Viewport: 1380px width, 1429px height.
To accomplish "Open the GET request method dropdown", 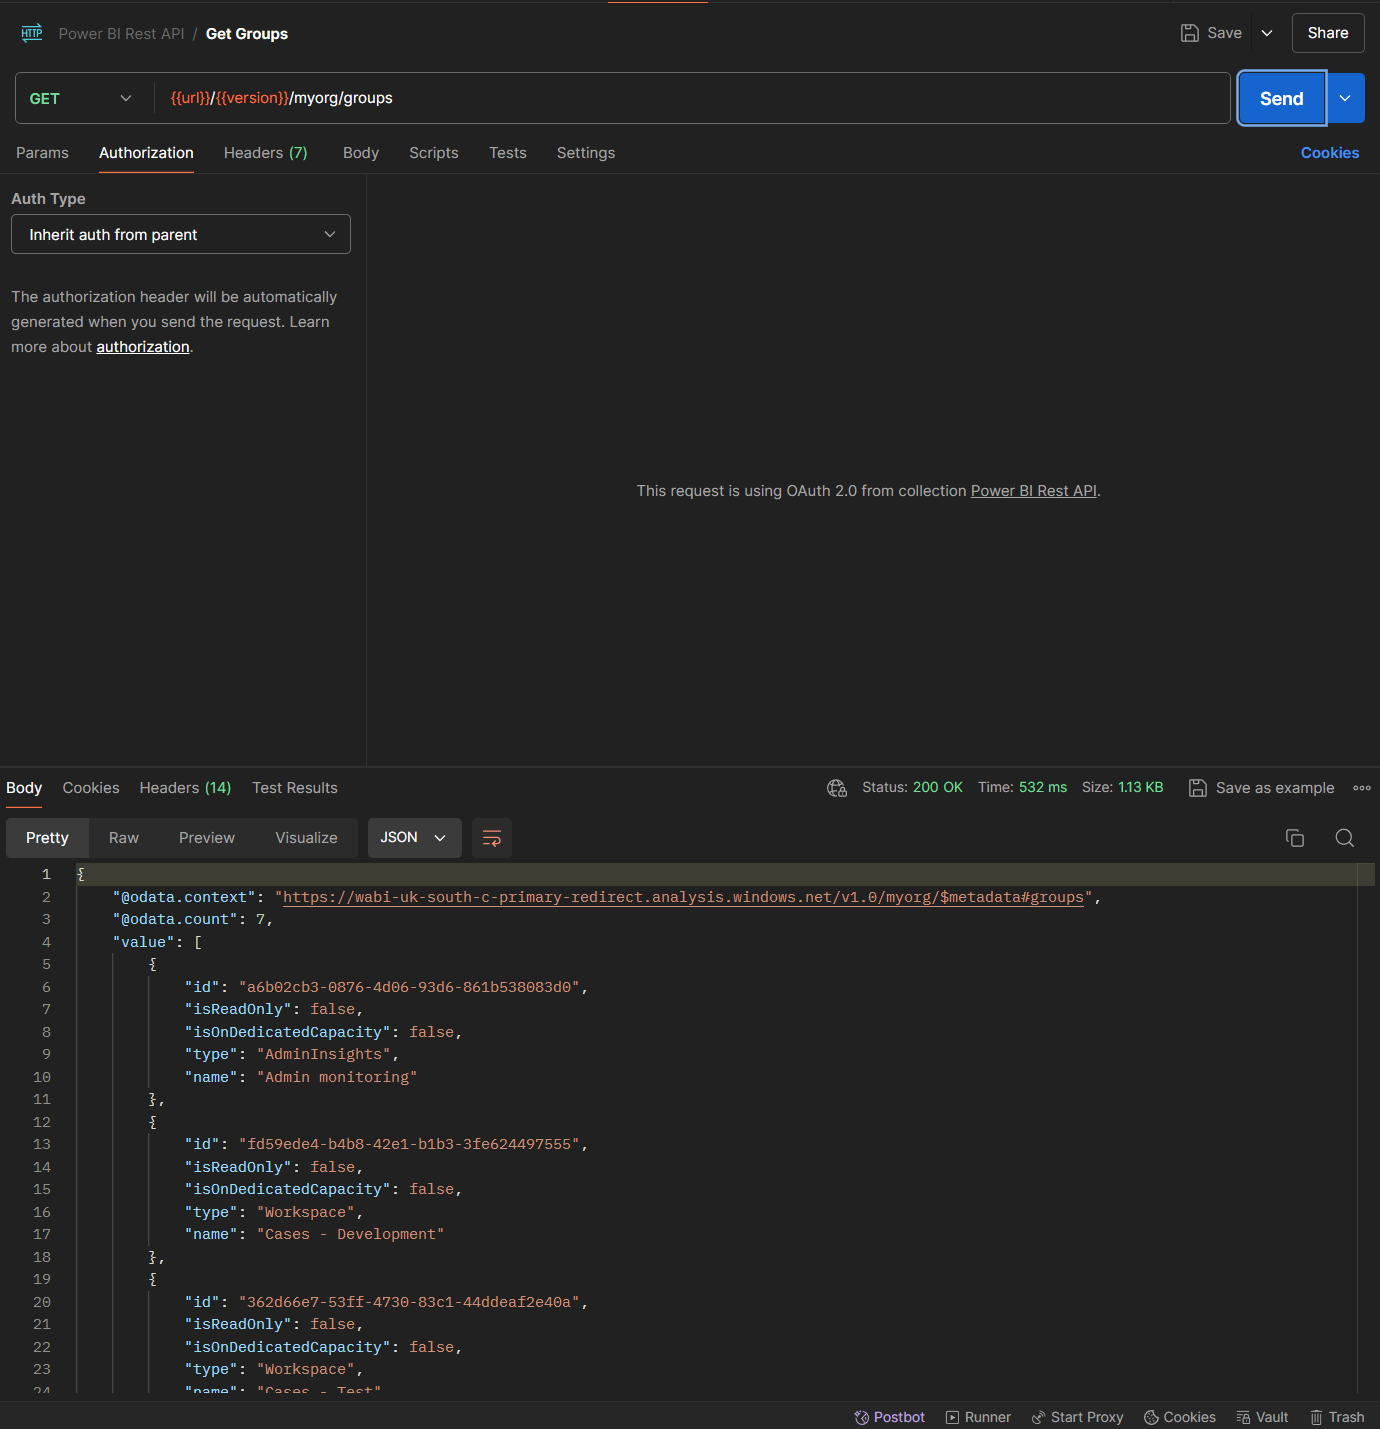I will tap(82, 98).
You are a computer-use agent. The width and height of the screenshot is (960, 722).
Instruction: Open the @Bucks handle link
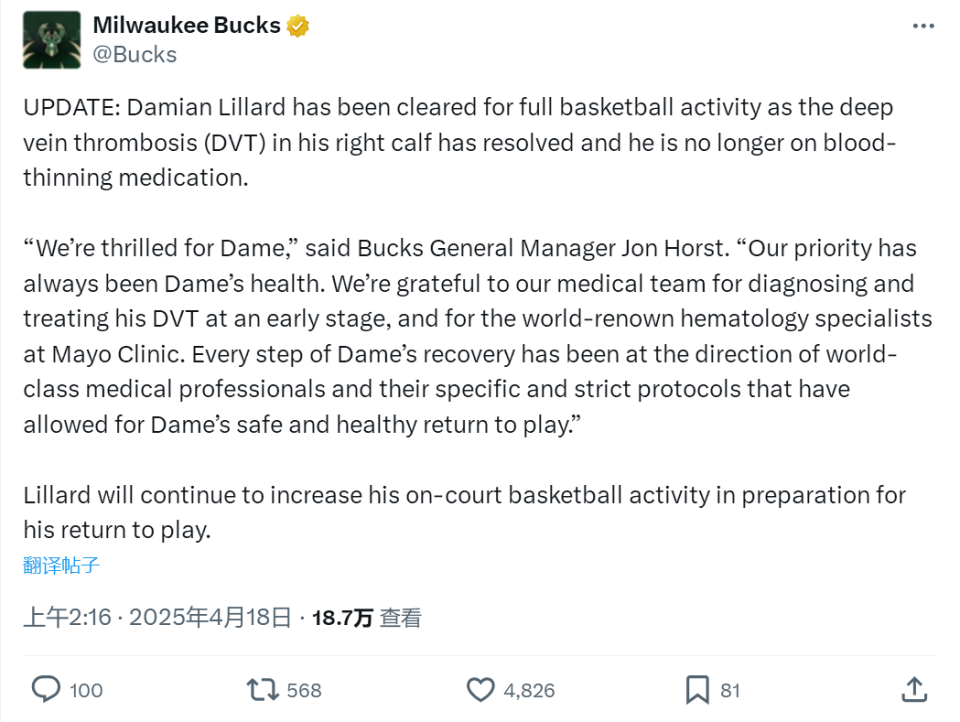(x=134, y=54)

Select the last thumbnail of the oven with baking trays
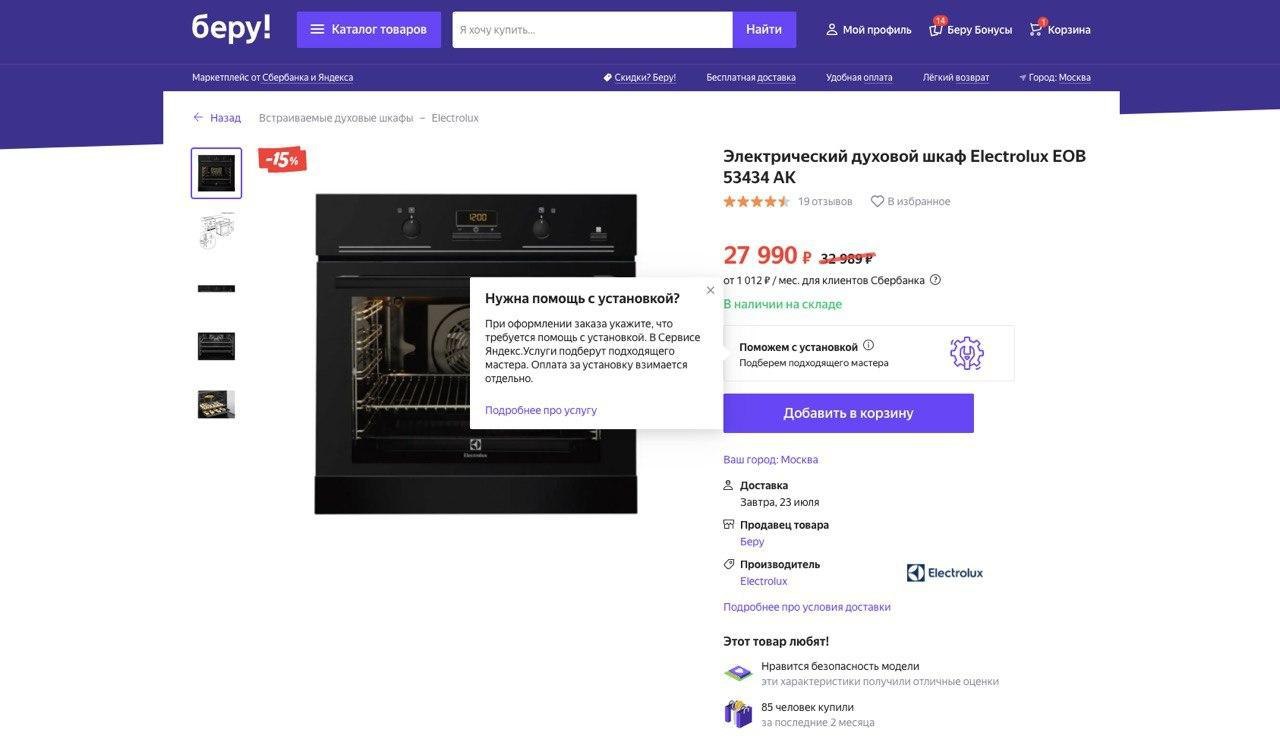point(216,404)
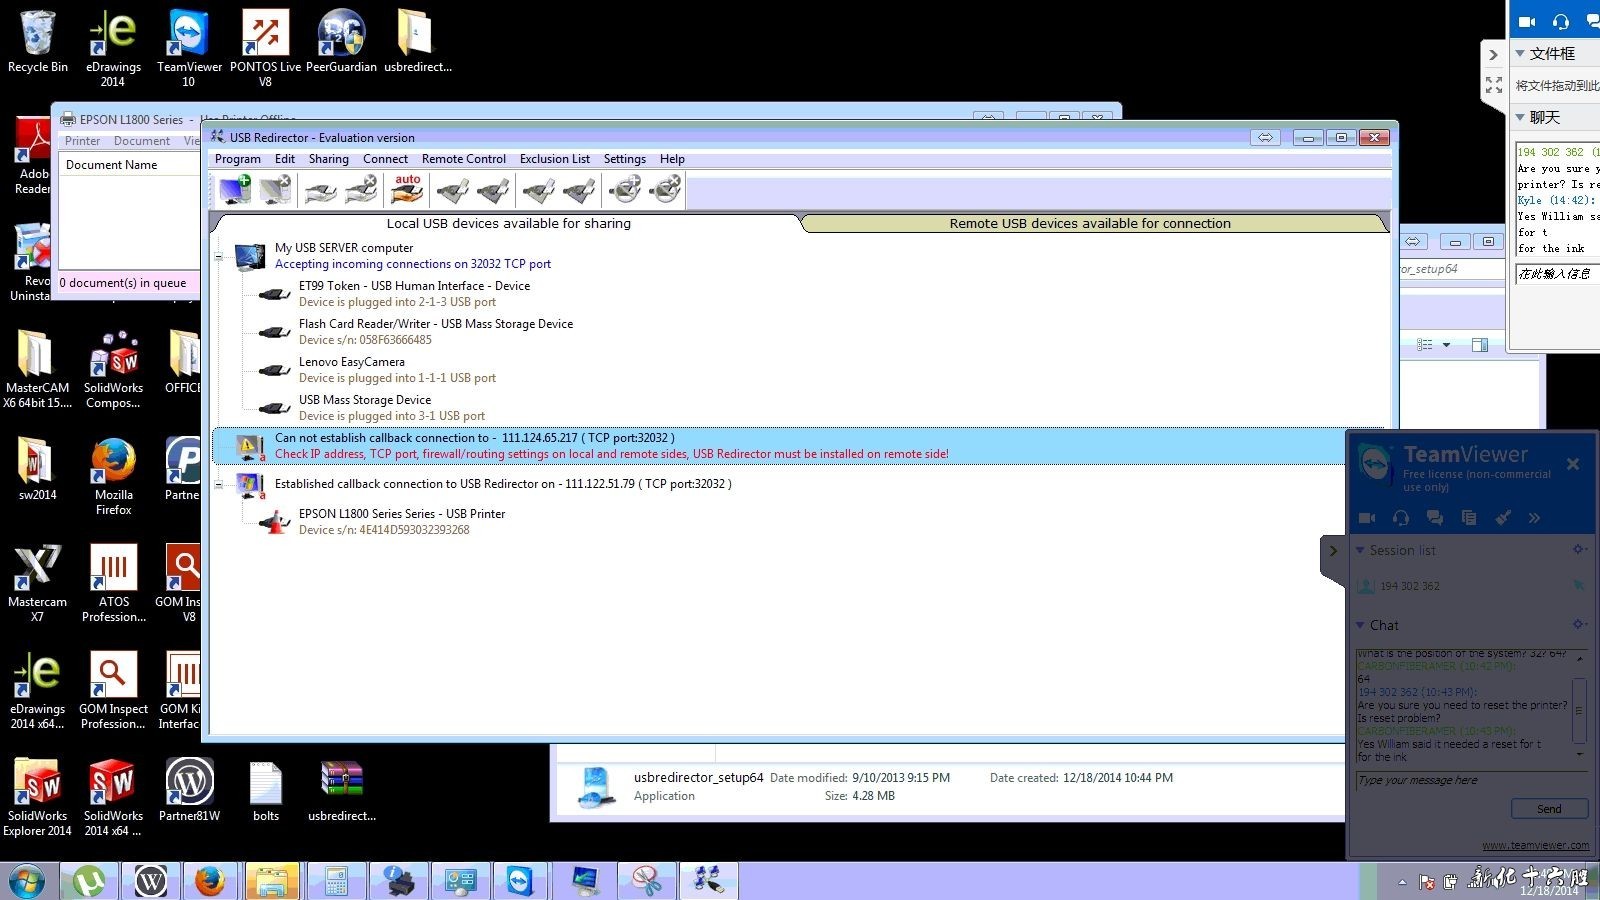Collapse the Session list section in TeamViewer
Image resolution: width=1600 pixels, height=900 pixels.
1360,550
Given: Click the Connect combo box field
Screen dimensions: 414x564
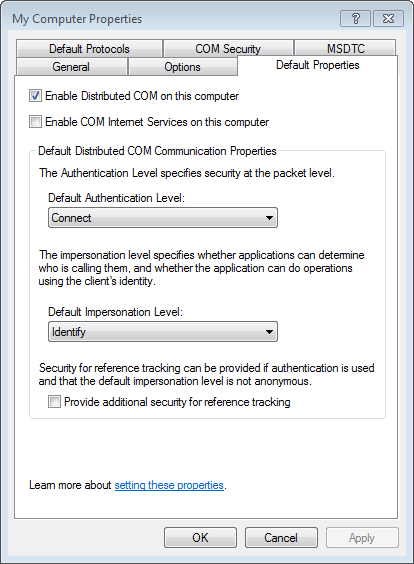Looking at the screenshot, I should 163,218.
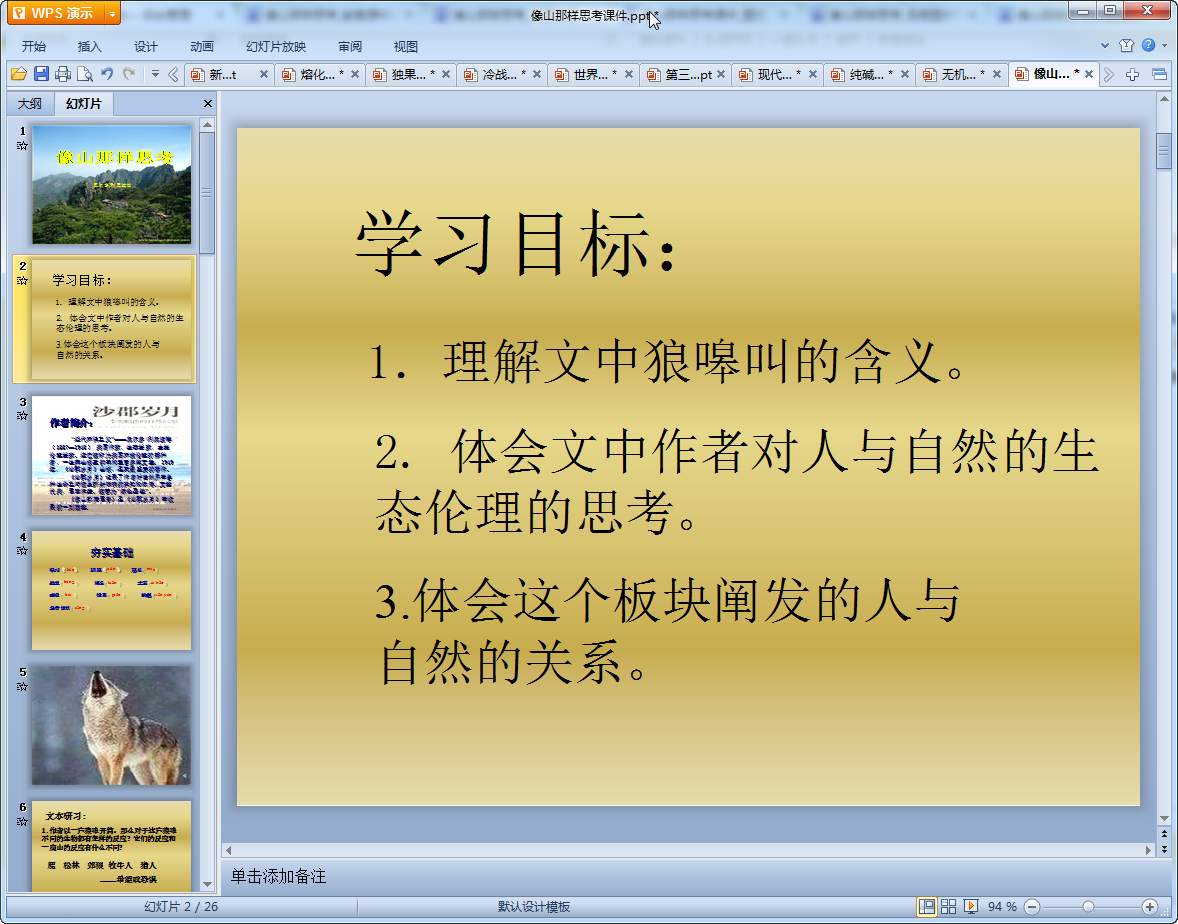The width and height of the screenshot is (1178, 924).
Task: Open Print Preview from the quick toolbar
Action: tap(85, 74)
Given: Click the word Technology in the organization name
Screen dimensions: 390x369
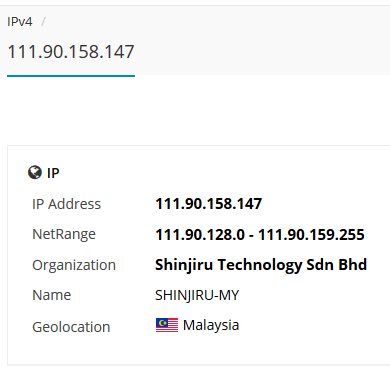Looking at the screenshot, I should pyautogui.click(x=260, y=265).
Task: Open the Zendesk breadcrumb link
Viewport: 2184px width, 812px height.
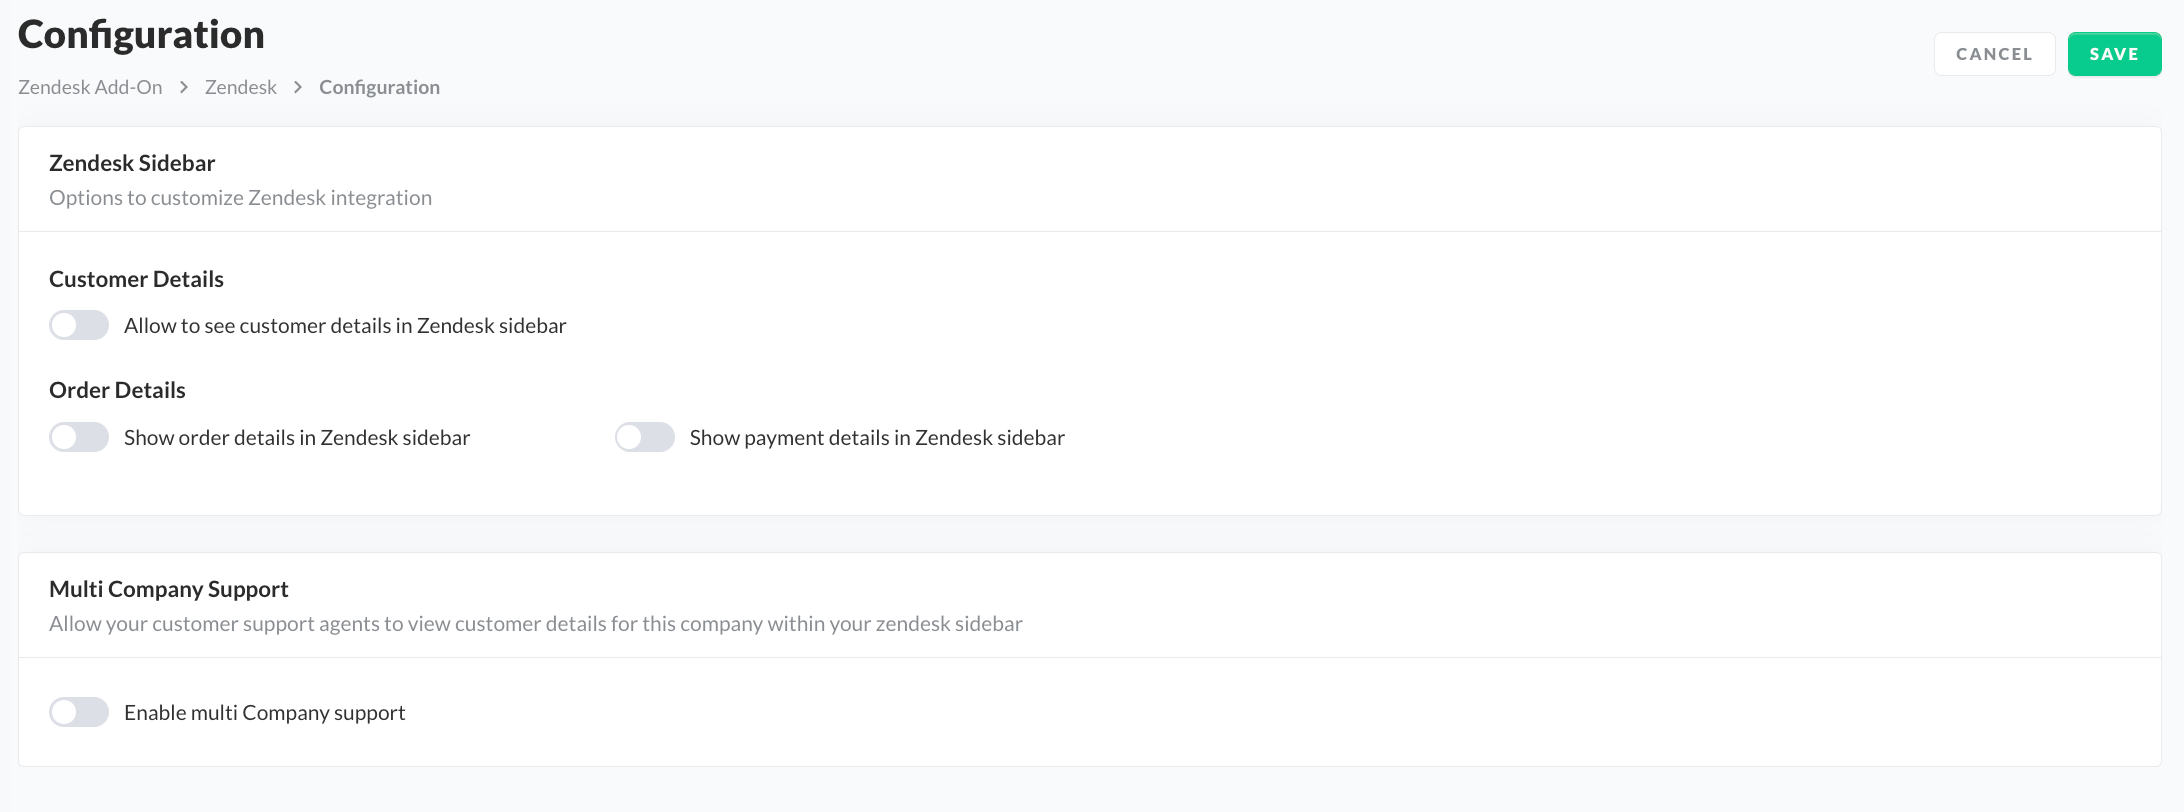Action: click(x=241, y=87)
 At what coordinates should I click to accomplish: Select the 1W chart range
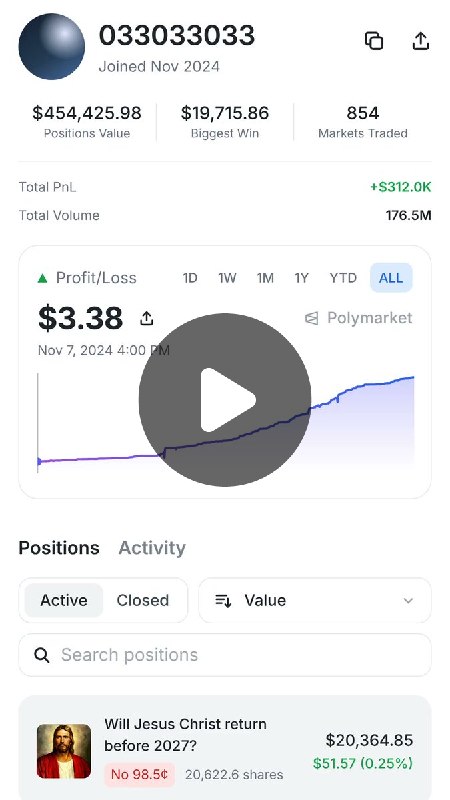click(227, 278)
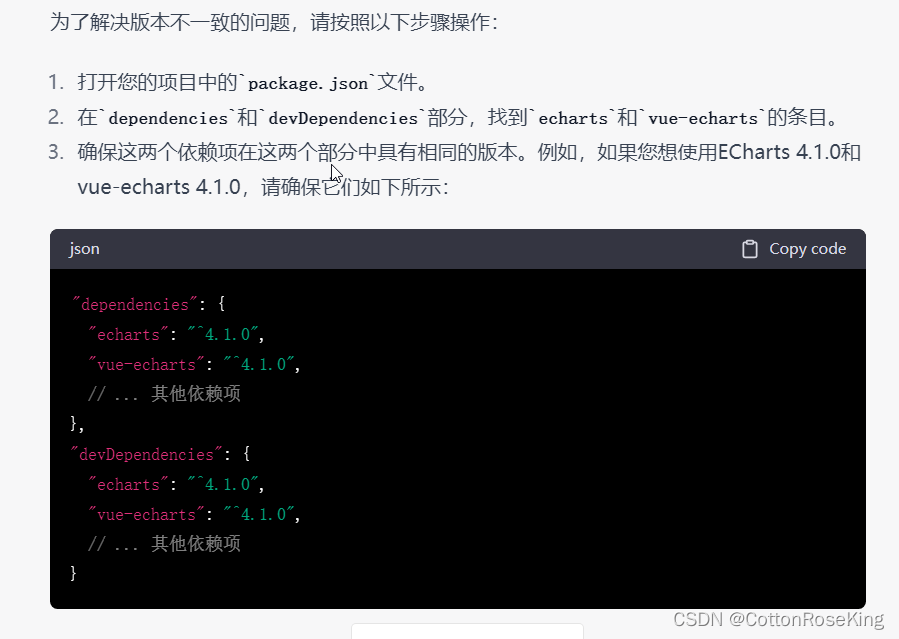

EXERCISE
Using the listing above, write out exactly the lines from the one that holds "Given: Click the word" through the last line, both included, and omit pictures.

OUTPUT FOR THIS EXERCISE
Given: Click the word Technology in the organization name
Screen dimensions: 390x369
Looking at the screenshot, I should pyautogui.click(x=260, y=265).
Task: Open the Zendesk breadcrumb link
Viewport: 2184px width, 812px height.
Action: click(x=241, y=87)
 At what coordinates should I click to accomplish: Select the 1W chart range
click(227, 278)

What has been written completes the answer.